I came to the light... said:


> Thanks for the review!
> 
> I've been waiting for a while for a small 18650 light, and I think I'm not alone :wave: But, as always, I'll be waiting for more reviews...



Me too. Unfortunately, Jetbeam seems like more interested in throw more than flood. It has less spill than Dereelight, let alone L4. I have high hope on this one to replace L4 due to its small foot print:-( I guess P7 might be the ultimate solution.

Alan


----------



## clintb (Apr 29, 2008)

Both lights look really nice. A bit tighter hotspot with Jet-III, and possibly more throw, whereas the CL1H might have a bit more flood. Choices, choices. What I would really like to see is the JetBeam against the CL1H 3SD, which is 1.2A. The Jet-III sure looks to be of good quality.


----------



## woodrow (Apr 29, 2008)

I received mine today from B.O.G. Nice little light! I was quickly to set up three custom levels. (full,40lm,2lm) and I am happy with that. Its beam is a little more purple (not bad...just slightly) than my T1, but it is better ballanced and is FREE to run. I might give my T1 away to a local policeman after taking a comparison beamshot or too.

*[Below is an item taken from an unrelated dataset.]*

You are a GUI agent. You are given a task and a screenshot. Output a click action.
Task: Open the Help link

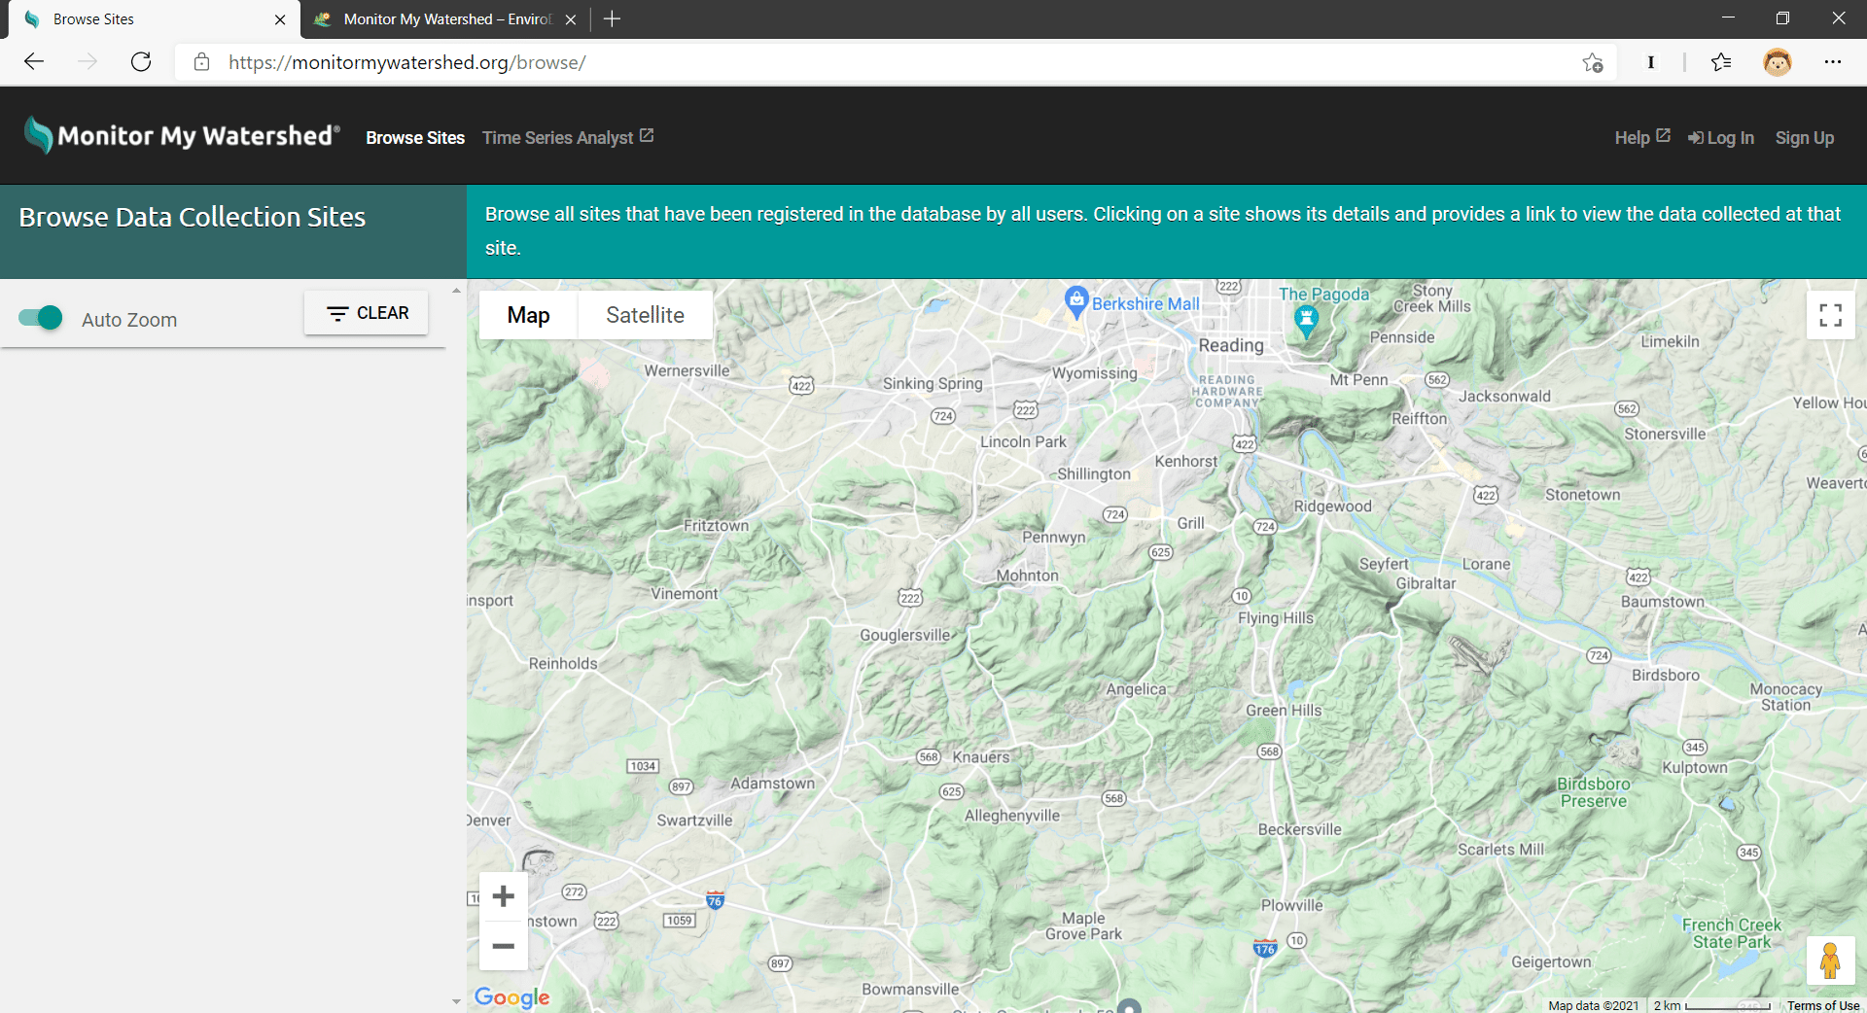tap(1640, 137)
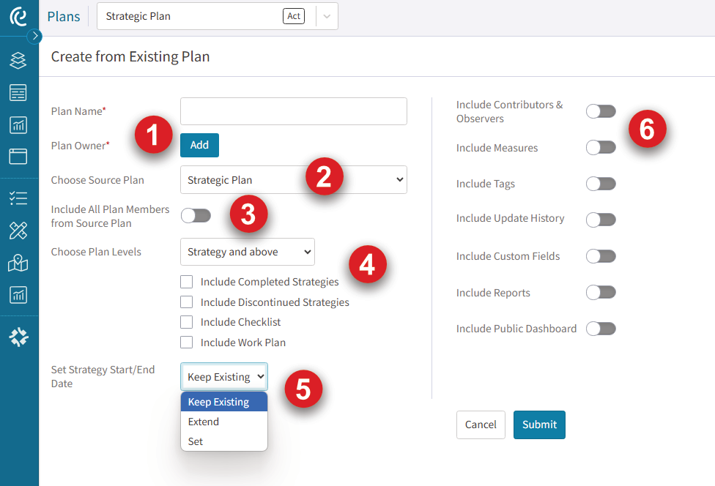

I really like the Idea of customizable levels. I also like the 2lumen-18650 combination. It would be great for finding the light in a power failure or when spending the night somewhere new. You could simply leave the light on that level all night and still have plenty of juice. 

I like how these lights just keep getting better and better.


----------



## Magichunter (Apr 29, 2008)

Which brand of 18650's are people using? My 18650 protected Tenergy's are too tight and I don't have any protected AW's to try.


----------



## Citivolus (Apr 29, 2008)

Magichunter said:


> Which brand of 18650's are people using? My 18650 protected Tenergy's are too tight and I don't have any protected AW's to try.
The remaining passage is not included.